#### TASK BRIEF
Repeat the lines below exactly as written, please, from the line with "Task: Click '5" to the line with "The width and", both lines included, and no others.

#### INFORMATION SHOWN
____

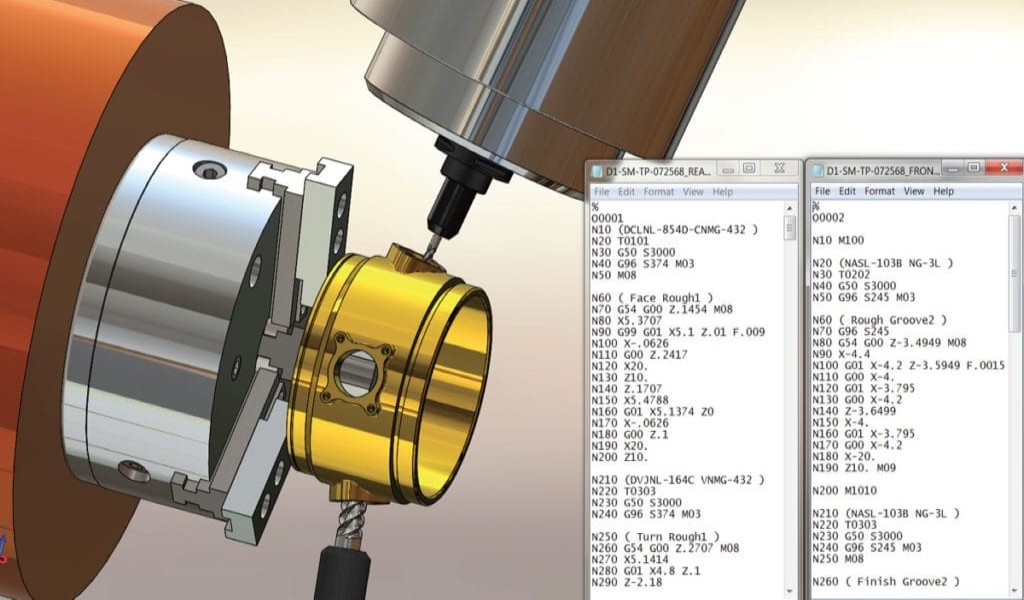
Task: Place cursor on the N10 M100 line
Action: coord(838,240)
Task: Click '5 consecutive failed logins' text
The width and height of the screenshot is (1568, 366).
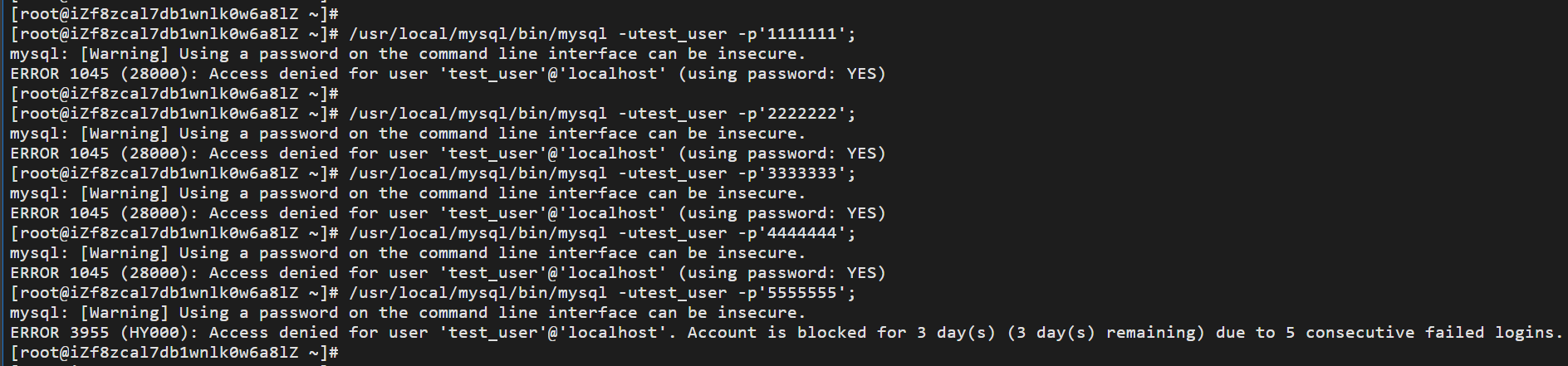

____

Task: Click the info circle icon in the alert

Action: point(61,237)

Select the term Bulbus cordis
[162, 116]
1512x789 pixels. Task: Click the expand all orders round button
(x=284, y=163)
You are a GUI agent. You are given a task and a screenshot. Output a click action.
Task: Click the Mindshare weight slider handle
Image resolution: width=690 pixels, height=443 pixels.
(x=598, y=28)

____

#### EXERCISE SOLUTION
Task: Click '5 consecutive failed logins' text
The width and height of the screenshot is (1568, 366).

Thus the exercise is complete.